We enjoyed participating in these chores because of the novelty. They were a break from our small town rhythms. He seemed to enjoy them in their regularity. He knew what his day’s work was and he did it with his own hands. The last time I did chores with him he was ninety-nine years old. We tended to grape vines he had just planted, pruning away the shoots that would steal nutrients but not bear fruit. He expected the first harvest was several years away.

The day’s chores ended, he would spend the evening indoors with the news or a basketball game on while he read his newspapers.

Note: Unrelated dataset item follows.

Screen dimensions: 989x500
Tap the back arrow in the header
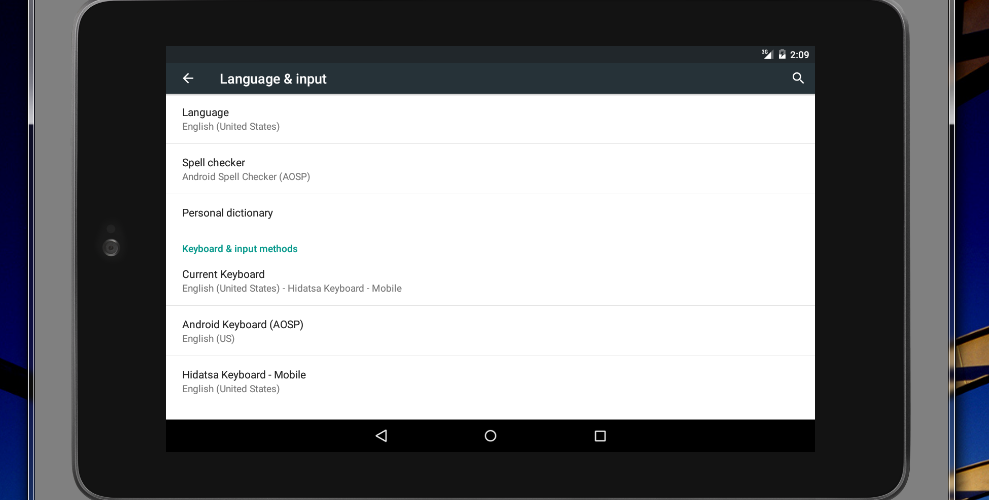pyautogui.click(x=188, y=78)
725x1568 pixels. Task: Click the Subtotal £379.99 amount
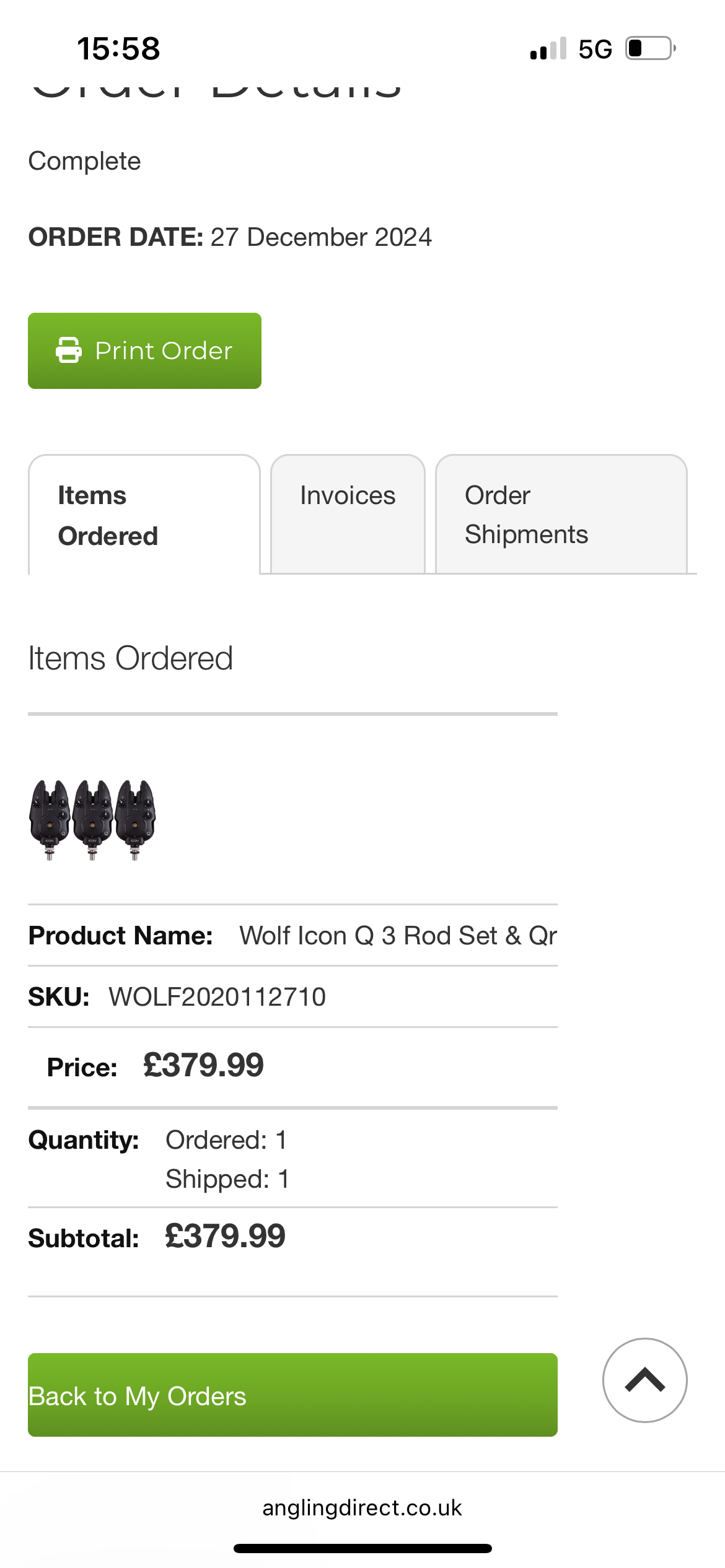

Eventually a bowl of fruit would appear from the kitchen and he would sit on the bed with his knees up peeling apples and pears and handing you a slice. He had a way of peeling an apple in a circular motion so that the skin would sometimes come off in a single long coil. It looked easy, but when I tried it I realized it is only easy to someone who has done it each evening for a lifetime.

The result of this lifetime of faithful chores was a place. A place with meaning because of the work done in it and the time spent together. A place loved by every member of the family.

The morning of his funeral I stood at the guest house kitchen window brushing my teeth when the great blue heron flew by. It was the first time I cried that day. Grandpa loved that bird. Every sighting would come with his whisper, “Look!” In January of 2021, a strange year later, I am reading an Eric Carle book to my son for bedtime. A painting of a blue heron will make my throat catch.

Back in January of 2020, driving from the funeral home to the cemetery, the hearse took the long way and drove by grandpa’s house. Slowly, it ascended the pecan lined driveway and made one lap around the house. A person firmly rooted to his place saying goodbye. After the burial we returned to the house and walked the land for the last time.

I left the farm with something. Grandpa’s brown suede jacket was on the coat rack. “This looks like it will fit you,” a cousin said, and it did. I am on of the few grandsons with his scrawny frame so it became mine. I don’t know how many years Grandpa wore this jacket but it is worn in without being close to worn out. I expect it will last the rest of my life and perhaps beyond.

The South Carolina climate doesn’t allow many days when its weight is necessary. On the coldest days I put it on, never without thinking of him. I reach for it on a brisk Sunday morning just before the three year anniversary of his death. When I put my hands in the side warming pockets it always occurs to me that my hands are where his hands would be, and looking very much like his.

I think of this as I drive down Laurens Road. Stopped at a red light, the largest great blue heron I have ever seen flies by.